• [OBJECTIVE]:
Copy out all of the material below line for line, changing nothing.

• [PROVIDED MATERIAL]:
- - - -

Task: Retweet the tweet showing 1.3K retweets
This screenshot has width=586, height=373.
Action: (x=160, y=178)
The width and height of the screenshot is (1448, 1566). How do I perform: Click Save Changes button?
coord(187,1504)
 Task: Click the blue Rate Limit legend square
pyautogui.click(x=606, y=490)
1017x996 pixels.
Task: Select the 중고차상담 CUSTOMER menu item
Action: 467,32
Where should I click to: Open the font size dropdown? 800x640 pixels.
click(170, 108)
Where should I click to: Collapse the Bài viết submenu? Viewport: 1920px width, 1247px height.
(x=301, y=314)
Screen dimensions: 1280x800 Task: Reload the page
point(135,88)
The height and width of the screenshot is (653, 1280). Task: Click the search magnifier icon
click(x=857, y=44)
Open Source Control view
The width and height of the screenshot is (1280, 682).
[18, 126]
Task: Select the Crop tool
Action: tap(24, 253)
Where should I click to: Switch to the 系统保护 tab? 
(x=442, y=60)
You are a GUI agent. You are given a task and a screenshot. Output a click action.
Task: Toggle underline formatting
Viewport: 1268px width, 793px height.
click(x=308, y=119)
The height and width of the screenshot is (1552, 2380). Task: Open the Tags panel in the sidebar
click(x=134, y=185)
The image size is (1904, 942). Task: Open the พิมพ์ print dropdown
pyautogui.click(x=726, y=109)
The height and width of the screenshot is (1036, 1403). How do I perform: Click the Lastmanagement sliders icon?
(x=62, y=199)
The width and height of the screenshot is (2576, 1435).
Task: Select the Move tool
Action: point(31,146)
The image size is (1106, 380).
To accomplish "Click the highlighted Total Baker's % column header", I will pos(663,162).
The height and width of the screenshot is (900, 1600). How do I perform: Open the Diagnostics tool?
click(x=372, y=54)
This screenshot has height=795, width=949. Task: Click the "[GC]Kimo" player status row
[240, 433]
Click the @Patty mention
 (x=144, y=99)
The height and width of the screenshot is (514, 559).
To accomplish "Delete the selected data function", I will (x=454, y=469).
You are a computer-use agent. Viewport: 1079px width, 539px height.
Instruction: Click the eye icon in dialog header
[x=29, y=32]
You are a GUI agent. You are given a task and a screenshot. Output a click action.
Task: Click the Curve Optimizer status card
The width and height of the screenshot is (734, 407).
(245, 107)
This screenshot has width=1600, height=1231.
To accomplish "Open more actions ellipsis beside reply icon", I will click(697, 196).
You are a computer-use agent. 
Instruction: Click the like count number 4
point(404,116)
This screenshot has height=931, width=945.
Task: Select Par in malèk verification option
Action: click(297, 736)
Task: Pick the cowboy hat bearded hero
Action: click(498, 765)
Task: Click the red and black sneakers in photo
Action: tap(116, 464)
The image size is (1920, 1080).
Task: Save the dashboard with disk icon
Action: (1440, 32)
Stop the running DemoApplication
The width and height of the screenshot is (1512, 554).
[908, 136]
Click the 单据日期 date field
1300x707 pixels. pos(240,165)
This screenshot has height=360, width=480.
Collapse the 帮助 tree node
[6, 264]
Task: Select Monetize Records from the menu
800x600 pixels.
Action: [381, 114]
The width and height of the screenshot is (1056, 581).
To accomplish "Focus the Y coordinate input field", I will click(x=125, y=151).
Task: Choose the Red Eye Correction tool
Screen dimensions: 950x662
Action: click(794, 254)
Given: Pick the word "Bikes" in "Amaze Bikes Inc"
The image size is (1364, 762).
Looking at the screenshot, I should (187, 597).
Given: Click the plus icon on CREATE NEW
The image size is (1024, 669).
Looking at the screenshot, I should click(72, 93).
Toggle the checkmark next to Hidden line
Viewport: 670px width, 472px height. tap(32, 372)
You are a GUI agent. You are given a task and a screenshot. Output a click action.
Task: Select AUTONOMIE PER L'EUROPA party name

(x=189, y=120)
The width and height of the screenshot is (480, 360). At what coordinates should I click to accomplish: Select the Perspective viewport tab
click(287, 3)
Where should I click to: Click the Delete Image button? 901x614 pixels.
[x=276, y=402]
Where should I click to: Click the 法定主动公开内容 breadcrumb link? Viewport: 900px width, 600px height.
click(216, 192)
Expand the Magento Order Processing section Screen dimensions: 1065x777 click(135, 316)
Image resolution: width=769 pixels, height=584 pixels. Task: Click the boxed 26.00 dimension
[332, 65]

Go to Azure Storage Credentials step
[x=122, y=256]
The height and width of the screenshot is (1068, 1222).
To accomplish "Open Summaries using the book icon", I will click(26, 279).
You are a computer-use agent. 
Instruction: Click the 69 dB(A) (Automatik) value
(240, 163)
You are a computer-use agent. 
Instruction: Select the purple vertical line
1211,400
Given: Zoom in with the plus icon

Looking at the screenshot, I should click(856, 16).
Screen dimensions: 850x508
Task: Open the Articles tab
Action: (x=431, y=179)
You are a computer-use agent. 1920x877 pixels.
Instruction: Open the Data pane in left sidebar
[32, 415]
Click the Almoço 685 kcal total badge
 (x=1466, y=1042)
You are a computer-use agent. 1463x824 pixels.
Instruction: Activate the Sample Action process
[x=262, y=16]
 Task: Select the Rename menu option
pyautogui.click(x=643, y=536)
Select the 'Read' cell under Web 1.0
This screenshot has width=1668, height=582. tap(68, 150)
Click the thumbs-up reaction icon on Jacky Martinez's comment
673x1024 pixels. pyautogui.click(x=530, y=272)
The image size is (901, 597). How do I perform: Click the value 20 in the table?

- - - -

• [ANSWER TO THE PROBLEM]:
Task: Retweet the tweet showing 1.3K retweets
This screenshot has width=586, height=373.
Action: (x=160, y=178)
The width and height of the screenshot is (1448, 1566). How do I perform: Click Save Changes button?
coord(187,1504)
 Task: Click the blue Rate Limit legend square
pyautogui.click(x=606, y=490)
1017x996 pixels.
Task: Select the 중고차상담 CUSTOMER menu item
Action: 467,32
Where should I click to: Open the font size dropdown? 800x640 pixels.
click(170, 108)
Where should I click to: Collapse the Bài viết submenu? Viewport: 1920px width, 1247px height.
(x=301, y=314)
Screen dimensions: 1280x800 Task: Reload the page
point(135,88)
The height and width of the screenshot is (653, 1280). Task: Click the search magnifier icon
click(x=857, y=44)
Open Source Control view
The width and height of the screenshot is (1280, 682).
[18, 126]
Task: Select the Crop tool
Action: tap(24, 253)
Where should I click to: Switch to the 系统保护 tab? 
(x=442, y=60)
You are a GUI agent. You are given a task and a screenshot. Output a click action.
Task: Toggle underline formatting
Viewport: 1268px width, 793px height.
click(x=308, y=119)
The height and width of the screenshot is (1552, 2380). Task: Open the Tags panel in the sidebar
click(x=134, y=185)
The image size is (1904, 942). Task: Open the พิมพ์ print dropdown
pyautogui.click(x=726, y=109)
The height and width of the screenshot is (1036, 1403). How do I perform: Click the Lastmanagement sliders icon?
(x=62, y=199)
The width and height of the screenshot is (2576, 1435).
Task: Select the Move tool
Action: point(31,146)
The image size is (1106, 380).
To accomplish "Click the highlighted Total Baker's % column header", I will pos(663,162).
The height and width of the screenshot is (900, 1600). How do I perform: Open the Diagnostics tool?
click(x=372, y=54)
This screenshot has height=795, width=949. Task: Click the "[GC]Kimo" player status row
[240, 433]
Click the @Patty mention
 (x=144, y=99)
The height and width of the screenshot is (514, 559).
To accomplish "Delete the selected data function", I will (x=454, y=469).
You are a computer-use agent. Viewport: 1079px width, 539px height.
Instruction: Click the eye icon in dialog header
[x=29, y=32]
You are a GUI agent. You are given a task and a screenshot. Output a click action.
Task: Click the Curve Optimizer status card
The width and height of the screenshot is (734, 407).
(245, 107)
This screenshot has width=1600, height=1231.
To accomplish "Open more actions ellipsis beside reply icon", I will click(697, 196).
You are a computer-use agent. 
Instruction: Click the like count number 4
point(404,116)
This screenshot has height=931, width=945.
Task: Select Par in malèk verification option
Action: click(297, 736)
Task: Pick the cowboy hat bearded hero
Action: click(498, 765)
Task: Click the red and black sneakers in photo
Action: tap(116, 464)
The image size is (1920, 1080).
Task: Save the dashboard with disk icon
Action: (1440, 32)
Stop the running DemoApplication
The width and height of the screenshot is (1512, 554).
[908, 136]
Click the 单据日期 date field
1300x707 pixels. pos(240,165)
This screenshot has height=360, width=480.
Collapse the 帮助 tree node
[6, 264]
Task: Select Monetize Records from the menu
800x600 pixels.
Action: [381, 114]
The width and height of the screenshot is (1056, 581).
To accomplish "Focus the Y coordinate input field", I will click(x=125, y=151).
Task: Choose the Red Eye Correction tool
Screen dimensions: 950x662
Action: click(794, 254)
Given: Pick the word "Bikes" in "Amaze Bikes Inc"
The image size is (1364, 762).
Looking at the screenshot, I should (187, 597).
Given: Click the plus icon on CREATE NEW
The image size is (1024, 669).
Looking at the screenshot, I should click(72, 93).
Toggle the checkmark next to Hidden line
Viewport: 670px width, 472px height. tap(32, 372)
You are a GUI agent. You are given a task and a screenshot. Output a click action.
Task: Select AUTONOMIE PER L'EUROPA party name

(x=189, y=120)
The width and height of the screenshot is (480, 360). At what coordinates should I click to accomplish: Select the Perspective viewport tab
click(287, 3)
Where should I click to: Click the Delete Image button? 901x614 pixels.
[x=276, y=402]
Where should I click to: Click the 法定主动公开内容 breadcrumb link? Viewport: 900px width, 600px height.
click(216, 192)
Expand the Magento Order Processing section Screen dimensions: 1065x777 click(135, 316)
Image resolution: width=769 pixels, height=584 pixels. Task: Click the boxed 26.00 dimension
[332, 65]

Go to Azure Storage Credentials step
[x=122, y=256]
The height and width of the screenshot is (1068, 1222).
To accomplish "Open Summaries using the book icon", I will click(26, 279).
You are a computer-use agent. 
Instruction: Click the 69 dB(A) (Automatik) value
(240, 163)
You are a computer-use agent. 
Instruction: Select the purple vertical line
1211,400
Given: Zoom in with the plus icon

Looking at the screenshot, I should click(856, 16).
Screen dimensions: 850x508
Task: Open the Articles tab
Action: (x=431, y=179)
You are a computer-use agent. 1920x877 pixels.
Instruction: Open the Data pane in left sidebar
[32, 415]
Click the Almoço 685 kcal total badge
 (x=1466, y=1042)
You are a computer-use agent. 1463x824 pixels.
Instruction: Activate the Sample Action process
[x=262, y=16]
 Task: Select the Rename menu option
pyautogui.click(x=643, y=536)
Select the 'Read' cell under Web 1.0
This screenshot has width=1668, height=582. tap(68, 150)
Click the thumbs-up reaction icon on Jacky Martinez's comment
673x1024 pixels. pyautogui.click(x=530, y=272)
The image size is (901, 597). How do I perform: Click the value 20 in the table?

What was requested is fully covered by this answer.